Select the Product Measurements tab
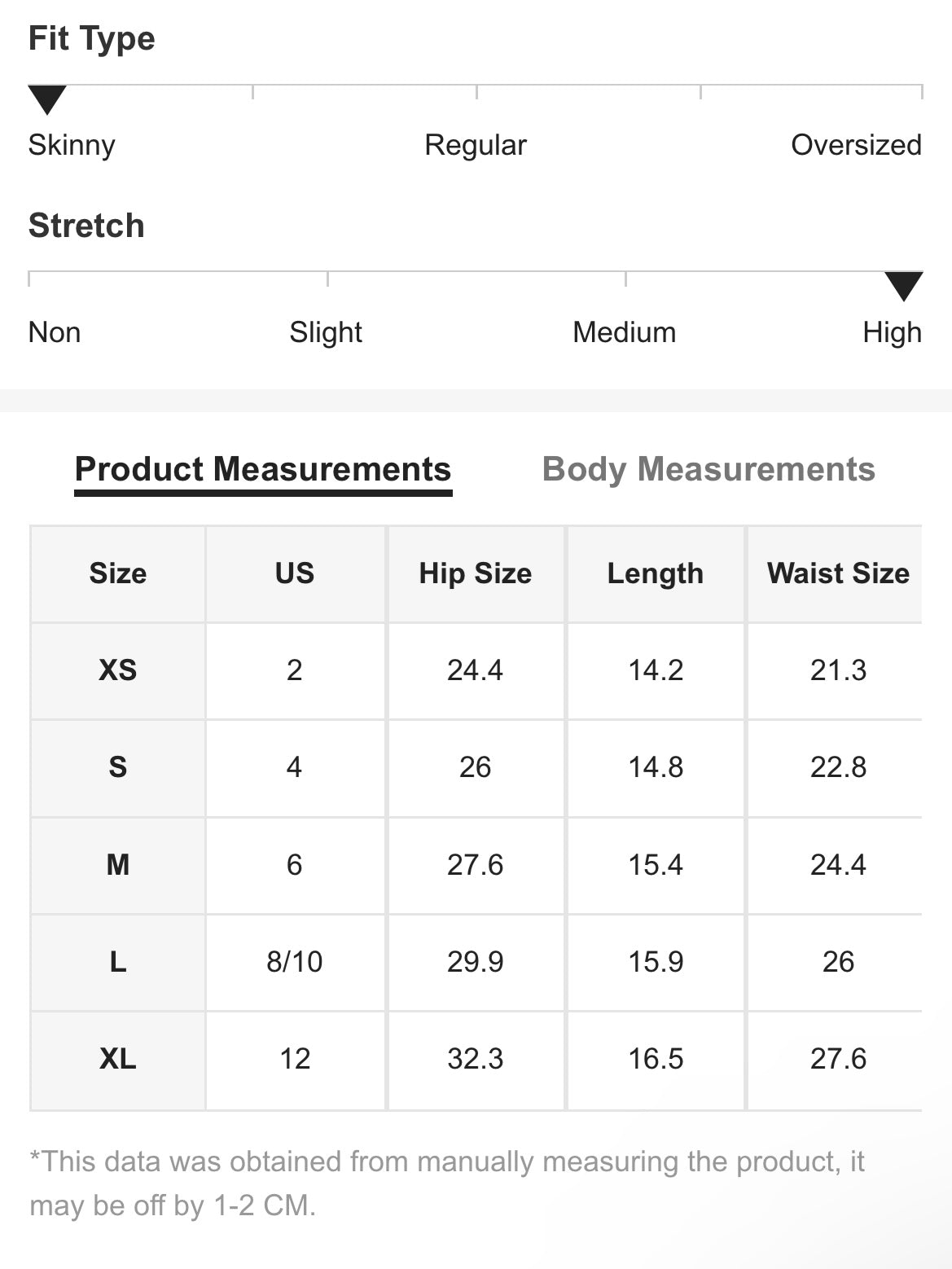 pos(263,469)
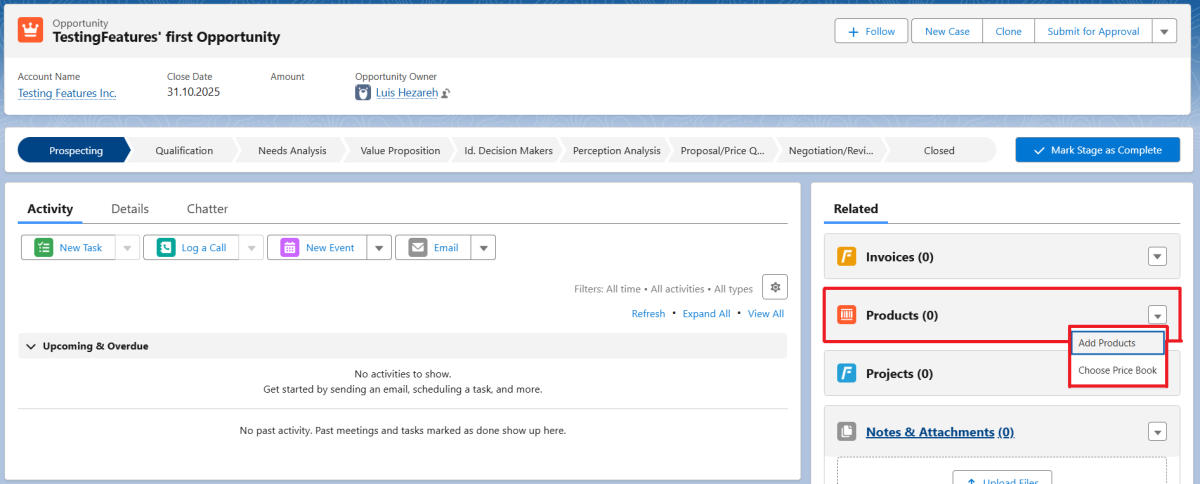This screenshot has width=1200, height=484.
Task: Click the Follow button
Action: click(x=871, y=32)
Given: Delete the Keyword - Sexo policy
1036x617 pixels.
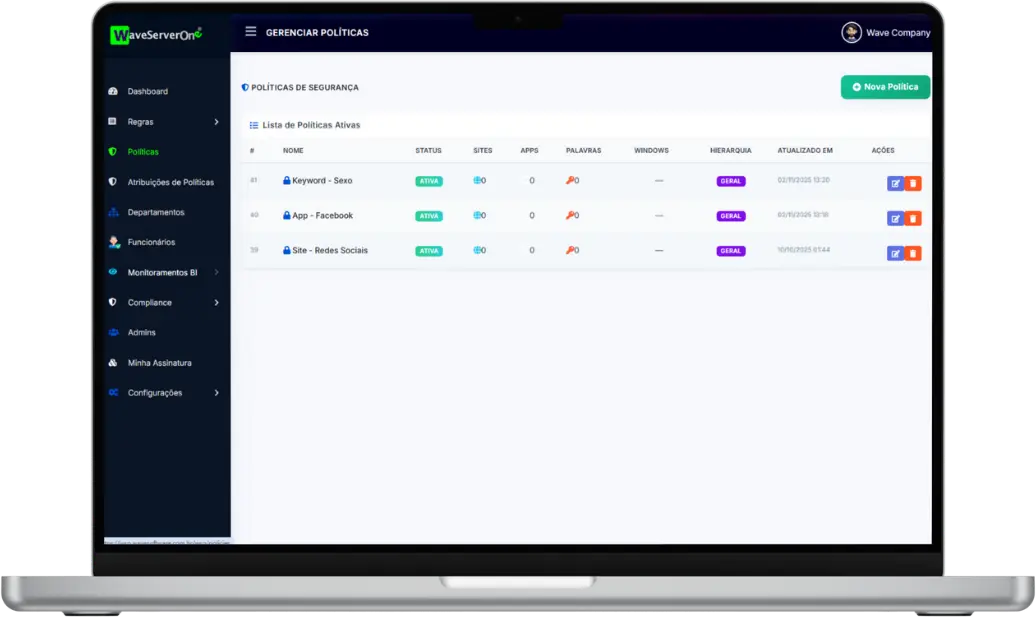Looking at the screenshot, I should pos(913,184).
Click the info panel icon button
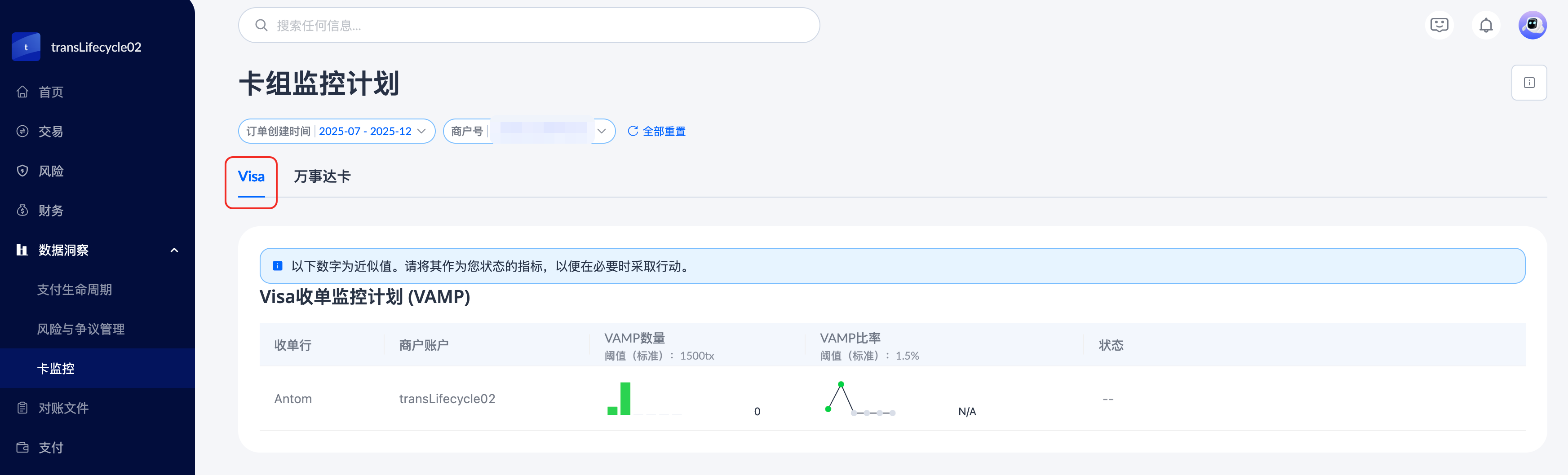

--------------------------------

**Direction**
Copy every line of the listing above word for word, leaving out the pictures.

**Finished answer**
Select the Product Measurements tab
 pos(263,469)
This screenshot has width=1200, height=484.
Task: Click the Follow button
Action: click(x=871, y=32)
Given: Delete the Keyword - Sexo policy
1036x617 pixels.
Looking at the screenshot, I should pos(913,184).
Click the info panel icon button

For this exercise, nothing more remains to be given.